DUBAI: Les Emirats arabes unis ont annoncé avoir été visés lundi par une attaque de drones iraniens et avoir intercepté des missiles de croisière, dans les premières frappes de Téhéran en plus d'un mois, qui fragilisent la trêve dans la guerre au Moyen-Orient.

Une attaque de drone a provoqué un incendie sur le site pétrolier de Fujaïrah, près du détroit d'Ormuz sous blocus, voie maritime stratégique au coeur des tensions entre les Etats-Unis et l'Iran. Trois personnes ont été blessées dans cette attaque, selon les autorités locales.

Le ministère de la Défense a ensuite indiqué que des missiles de croisière avaient été tirés vers "différentes zones du pays". "Trois ont été interceptés au-dessus des eaux territoriales, tandis qu'un est tombé en mer", a-t-il poursuivi dans un message sur ses réseaux sociaux.

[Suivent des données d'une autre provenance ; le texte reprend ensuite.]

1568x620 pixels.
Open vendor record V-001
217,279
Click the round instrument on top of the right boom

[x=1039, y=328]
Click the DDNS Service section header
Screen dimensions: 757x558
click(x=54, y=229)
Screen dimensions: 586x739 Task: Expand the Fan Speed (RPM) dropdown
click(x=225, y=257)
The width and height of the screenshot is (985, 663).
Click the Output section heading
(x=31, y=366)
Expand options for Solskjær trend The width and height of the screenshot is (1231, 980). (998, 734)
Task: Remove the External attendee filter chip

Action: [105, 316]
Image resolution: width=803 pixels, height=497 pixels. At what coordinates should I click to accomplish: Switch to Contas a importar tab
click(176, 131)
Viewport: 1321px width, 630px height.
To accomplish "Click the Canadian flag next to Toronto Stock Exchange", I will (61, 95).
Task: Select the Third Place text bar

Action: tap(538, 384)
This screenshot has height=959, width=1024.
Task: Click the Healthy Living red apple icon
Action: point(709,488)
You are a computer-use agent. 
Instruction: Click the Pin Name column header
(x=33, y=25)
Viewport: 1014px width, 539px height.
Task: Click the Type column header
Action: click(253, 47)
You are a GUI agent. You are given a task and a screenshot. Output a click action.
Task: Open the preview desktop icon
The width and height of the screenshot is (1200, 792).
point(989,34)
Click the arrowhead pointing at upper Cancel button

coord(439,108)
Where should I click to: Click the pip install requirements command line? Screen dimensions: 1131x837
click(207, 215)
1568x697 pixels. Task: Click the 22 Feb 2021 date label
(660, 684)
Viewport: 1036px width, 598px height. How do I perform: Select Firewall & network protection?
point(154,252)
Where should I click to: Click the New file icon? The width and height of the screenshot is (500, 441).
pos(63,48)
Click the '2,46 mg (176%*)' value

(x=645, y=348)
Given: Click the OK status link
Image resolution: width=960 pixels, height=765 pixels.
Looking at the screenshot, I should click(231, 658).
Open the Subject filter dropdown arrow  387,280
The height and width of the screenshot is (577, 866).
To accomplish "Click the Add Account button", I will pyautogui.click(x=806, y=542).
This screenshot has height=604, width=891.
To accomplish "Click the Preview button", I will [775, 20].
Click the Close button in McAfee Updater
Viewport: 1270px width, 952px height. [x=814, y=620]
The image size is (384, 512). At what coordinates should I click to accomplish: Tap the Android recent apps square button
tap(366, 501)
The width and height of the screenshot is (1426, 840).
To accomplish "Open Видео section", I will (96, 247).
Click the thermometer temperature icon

"Ces attaques représentent une escalade dangereuse et une transgression inacceptable", a réagi le ministère émirati des Affaires étrangères, ajoutant que le pays "se réservait pleinement le droit légitime de répondre à ces attaques".

Les autorités émiraties ont diffusé plusieurs alertes sur téléphones portables, une première depuis l'entrée en vigueur du cessez-le-feu irano-américain le 8 avril, qui avait stoppé les attaques iraniennes menées dans le Golfe, en représailles à l'attaque israélo-américaine du 28 février contre Téhéran.

Deux personnes ont par ailleurs été blessées dans l'attaque d'un immeuble résidentiel dans la ville côtière de Bukha, à Oman, sur le détroit d'Ormuz, a rapporté un média d'Etat, sans préciser l'origine ou la forme de l'attaque.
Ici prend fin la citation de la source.